- Labor productivity increased 3.7% in the second half of 2023, according to the U.S. Bureau of Labor Statistics, driven by a decline in hours worked and an increase in output, with no loss of employment.
- The decline in hours worked is the first since the second quarter of 2020, BLS said, with a 1.3% decline in average weekly hours.
- However, unit labor costs (the ratio of hourly compensation to labor productivity) still rose, reflecting the continued rise of hourly compensation, even in the face of improved productivity.
Worker productivity has been a hot-button issue in 2023, with many laying the blame for its decrease on remote work.

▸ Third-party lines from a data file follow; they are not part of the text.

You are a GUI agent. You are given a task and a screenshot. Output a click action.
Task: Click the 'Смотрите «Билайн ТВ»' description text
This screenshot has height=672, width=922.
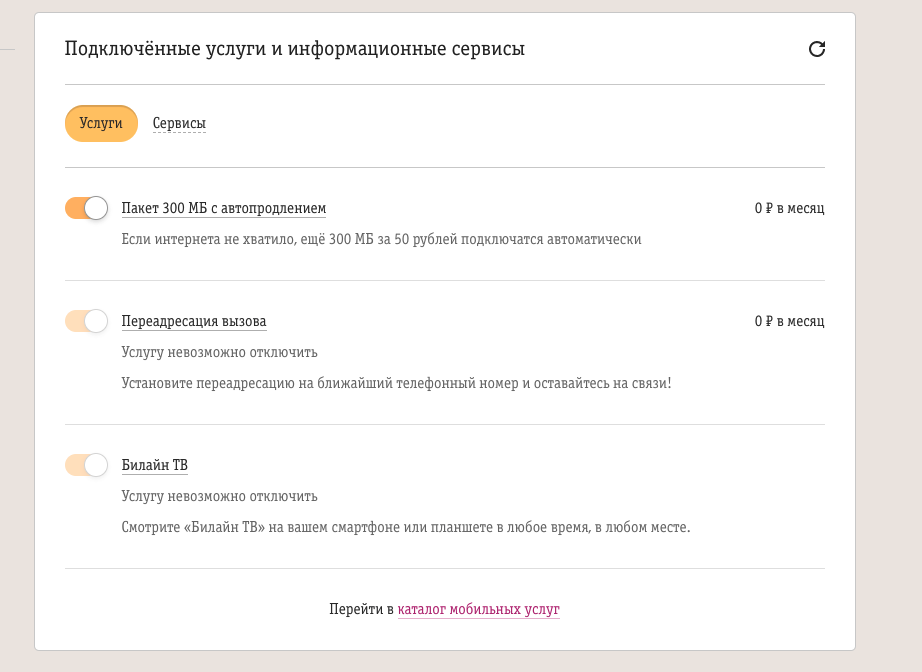(406, 527)
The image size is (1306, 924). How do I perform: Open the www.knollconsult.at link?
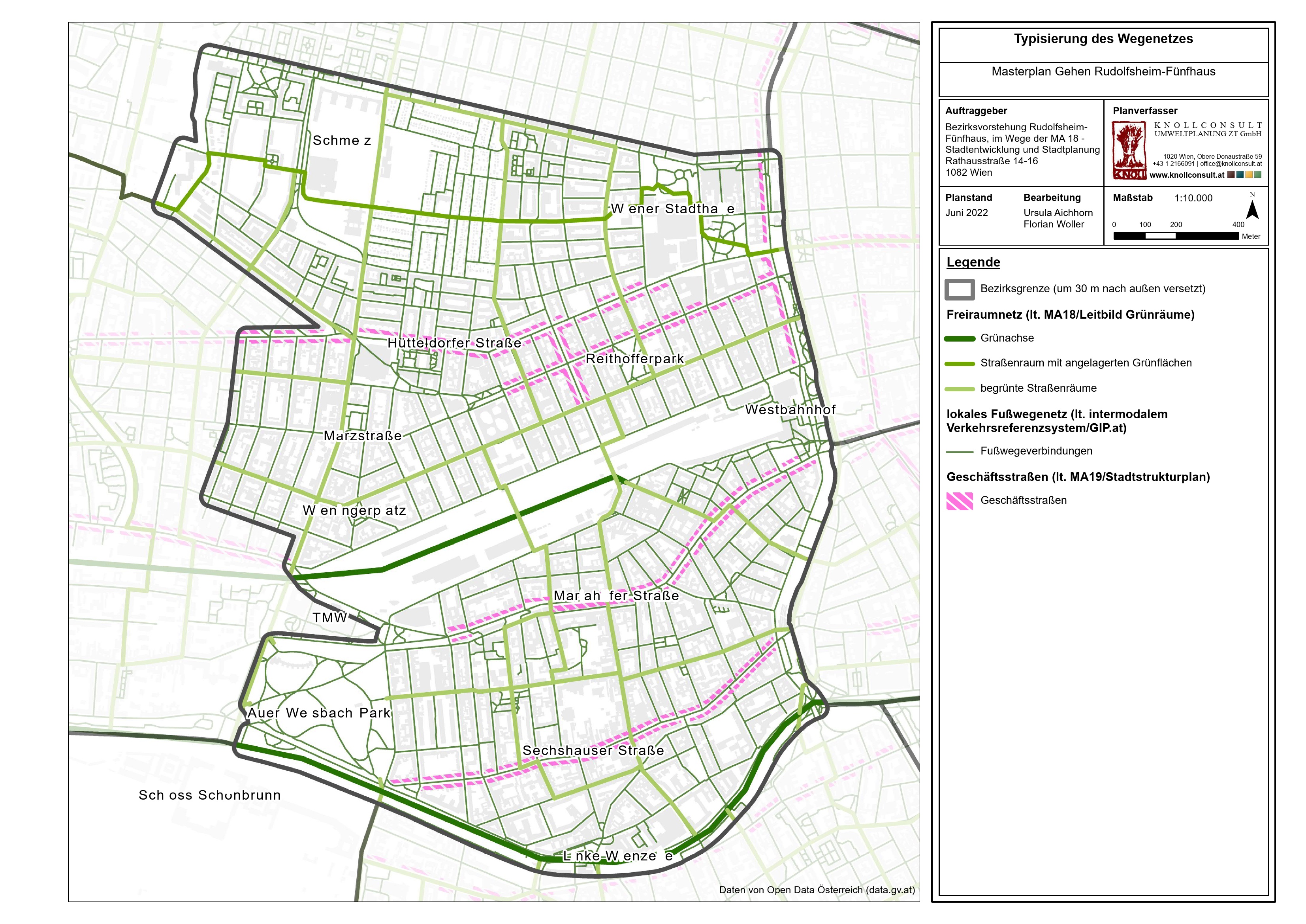[x=1186, y=175]
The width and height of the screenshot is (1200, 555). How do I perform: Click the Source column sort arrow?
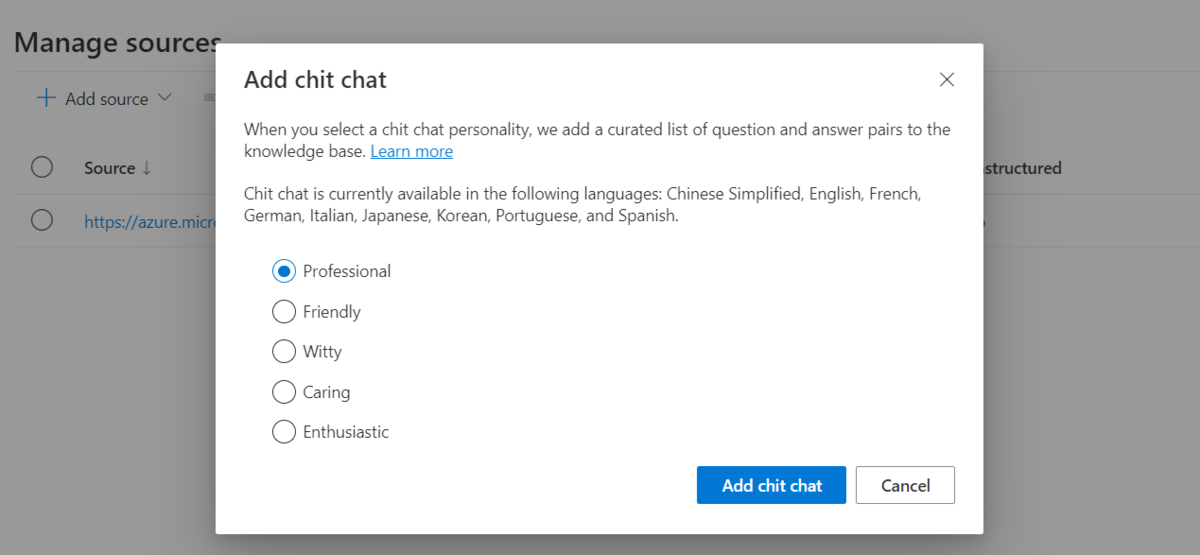tap(147, 168)
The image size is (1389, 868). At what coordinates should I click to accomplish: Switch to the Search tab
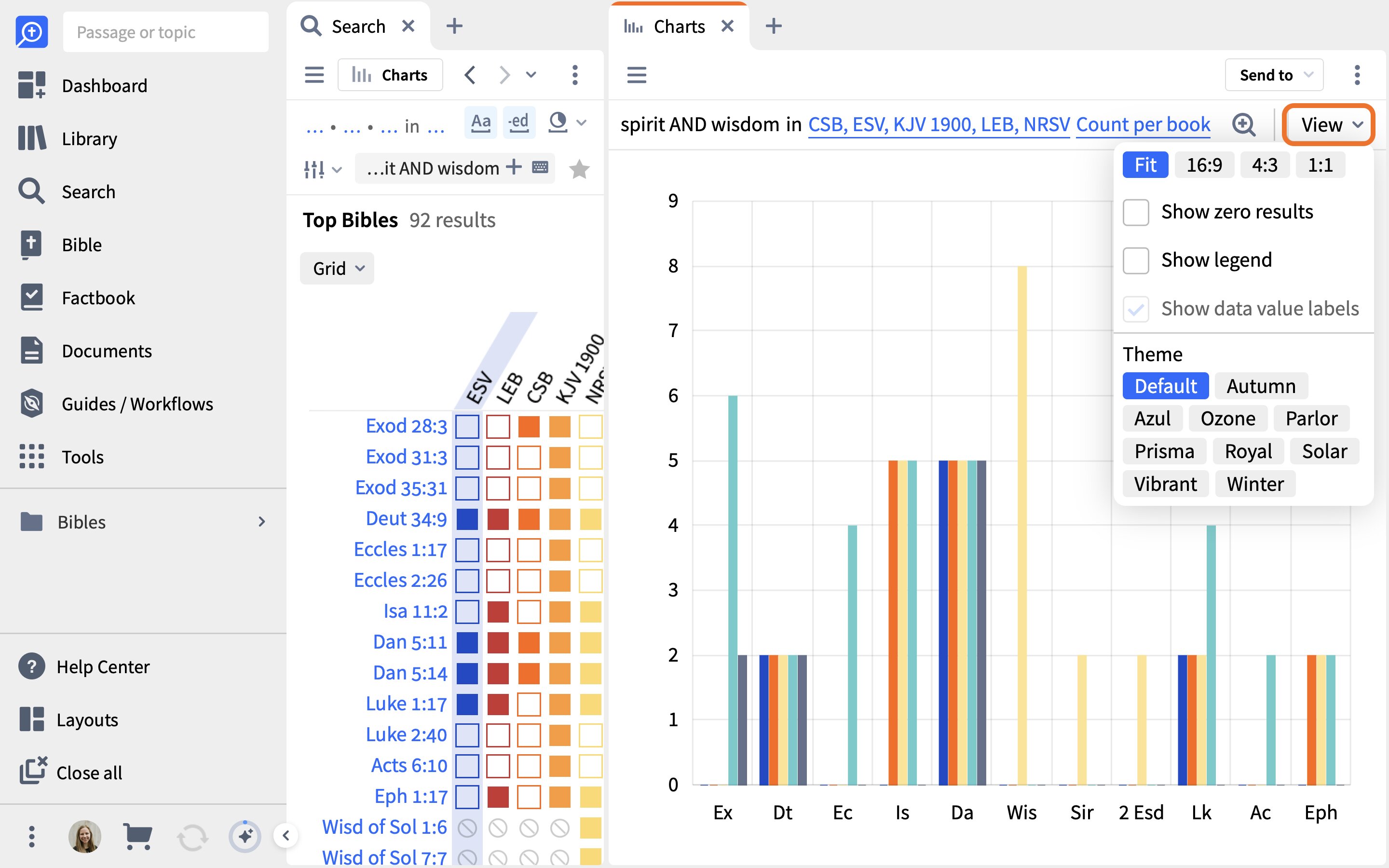point(358,27)
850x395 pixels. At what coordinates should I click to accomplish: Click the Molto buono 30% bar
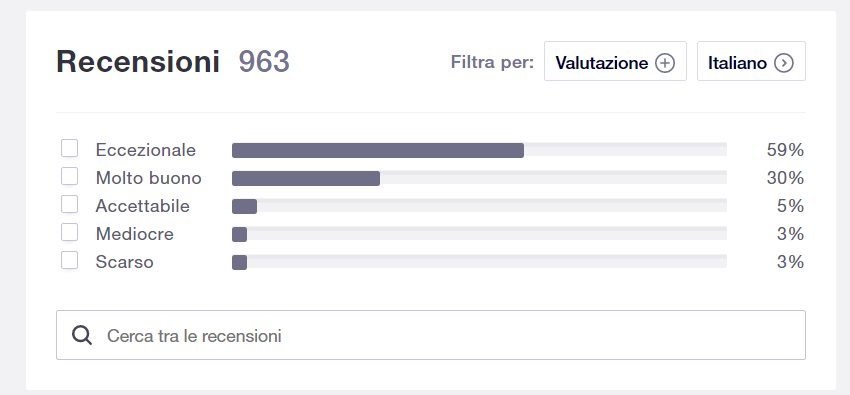(x=479, y=178)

In June, a study out of the Federal Reserve Bank of New York said that workers who moved from the office to remote work at the start of the pandemic saw a 4% decrease in productivity.
That study was based on call center workers at a Fortune 500 company, however; other experts pointed to larger productivity losses being more tied to worker exhaustion in the wake of the pandemic and its various stressors. To figure out the core of productivity issues, employers may need to focus on building rapport with employees and ensuring they feel taken care of, experts previously told HR Dive.
Notably, return-to-work mandates could worsen retention and make hiring worse, according to a survey from The Conference Board. For employers concerned about productivity measures, the report suggested a return to the office may not be a cure-all. Remote employee surveillance, likewise, can deter productivity, according to a Glassdoor survey released in July.